Is it possible to multiply two rows of a matrix to make it easier to create a determinant from? For example,

$$M=\begin{pmatrix}1 & -2 & 3\\ 2 & 3 & -4 \\ -3 & 1 & 4\end{pmatrix}$$

$$\underline{R_3}+R_2\to \begin{pmatrix}1 & -2 & 3\\ 2 & 3 & -4 \\ -1 & 4 & 0\end{pmatrix}$$

$$\underline{R_1}\times R_3\to \begin{pmatrix}-1 & -8 & 0\\ 2 & 3 & -4 \\ -1 & 4 & 0\end{pmatrix}$$

I don't get the correct value for the determinant (which is $-41$) but get $48$ instead using the $R_1\times R_3$ matrix, yet get the correct answer on the $R_3+R_2$ matrix, am I doing something mathematically wrong multiplying two rows?

Answer 1

Yes, you are doing something wrong when multiplying two rows together. Consider a simpler example : you know that $$\det\begin{pmatrix}1 & 0\\ 0 & 1\end{pmatrix}=1,$$ but if you multiply the first row by the second, you will get $$\begin{pmatrix}0 & 0\\ 0 & 1\end{pmatrix},$$which has determinant $0$.
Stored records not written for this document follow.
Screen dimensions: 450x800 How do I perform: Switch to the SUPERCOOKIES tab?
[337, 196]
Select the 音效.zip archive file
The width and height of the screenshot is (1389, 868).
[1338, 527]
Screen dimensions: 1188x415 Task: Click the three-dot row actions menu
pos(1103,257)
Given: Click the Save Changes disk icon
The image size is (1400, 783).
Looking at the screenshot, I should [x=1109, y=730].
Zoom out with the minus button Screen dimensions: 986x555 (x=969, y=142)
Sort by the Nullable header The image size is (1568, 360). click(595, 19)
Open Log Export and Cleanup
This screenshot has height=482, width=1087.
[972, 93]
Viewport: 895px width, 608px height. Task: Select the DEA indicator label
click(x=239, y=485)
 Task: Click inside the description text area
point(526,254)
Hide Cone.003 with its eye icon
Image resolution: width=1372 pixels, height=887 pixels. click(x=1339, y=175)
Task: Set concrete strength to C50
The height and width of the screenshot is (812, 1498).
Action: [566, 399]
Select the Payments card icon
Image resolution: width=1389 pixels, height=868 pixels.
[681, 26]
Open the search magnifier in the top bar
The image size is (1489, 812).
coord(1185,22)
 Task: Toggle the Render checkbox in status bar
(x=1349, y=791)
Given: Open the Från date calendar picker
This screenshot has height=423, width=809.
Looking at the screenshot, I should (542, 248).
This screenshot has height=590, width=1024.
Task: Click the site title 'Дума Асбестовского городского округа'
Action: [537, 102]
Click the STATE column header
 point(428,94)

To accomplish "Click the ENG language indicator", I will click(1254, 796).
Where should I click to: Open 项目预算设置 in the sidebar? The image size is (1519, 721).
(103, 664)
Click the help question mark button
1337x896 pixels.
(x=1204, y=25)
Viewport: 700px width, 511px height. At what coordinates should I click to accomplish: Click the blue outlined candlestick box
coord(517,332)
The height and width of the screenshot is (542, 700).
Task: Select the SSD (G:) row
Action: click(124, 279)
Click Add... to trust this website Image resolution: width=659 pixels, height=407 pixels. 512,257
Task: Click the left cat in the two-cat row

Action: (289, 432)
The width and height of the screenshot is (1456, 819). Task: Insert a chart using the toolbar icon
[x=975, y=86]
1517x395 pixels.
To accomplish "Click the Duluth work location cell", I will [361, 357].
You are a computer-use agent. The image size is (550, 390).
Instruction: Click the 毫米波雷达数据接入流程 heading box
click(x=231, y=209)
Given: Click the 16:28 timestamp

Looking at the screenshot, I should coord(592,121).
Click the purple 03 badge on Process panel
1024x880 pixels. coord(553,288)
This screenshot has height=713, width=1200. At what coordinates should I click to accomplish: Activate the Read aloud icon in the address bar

The only operation you can do without changing the determinant is adding a multiple of a row to another row. Some operations change the determinant in a predictable way: if you multiply a row by some scalar $\alpha$, then the determinant gets multiplied by $\alpha$ as well, and if you switch two rows the determinant changes sign. But multiplying two rows together doesn't obey any rule (as far as I know).

Answer 2

Yes, it's mathematically wrong. There's no reason to expect that it would work as you wish. The reason is that the determinant is a linear function of each of its rows. When you replace one row by its sum with another row, the linearity tells you the determinant is the sum of the determinant of the original matrix plus the determinant of a matrix with two identical rows. That second determinant is $0$. (That argument should appear somewhere in your linear algebra lectures or text.)

There's nothing about determinants that lets you make this argument or any other for replacing a row by its product (element by element) with another row.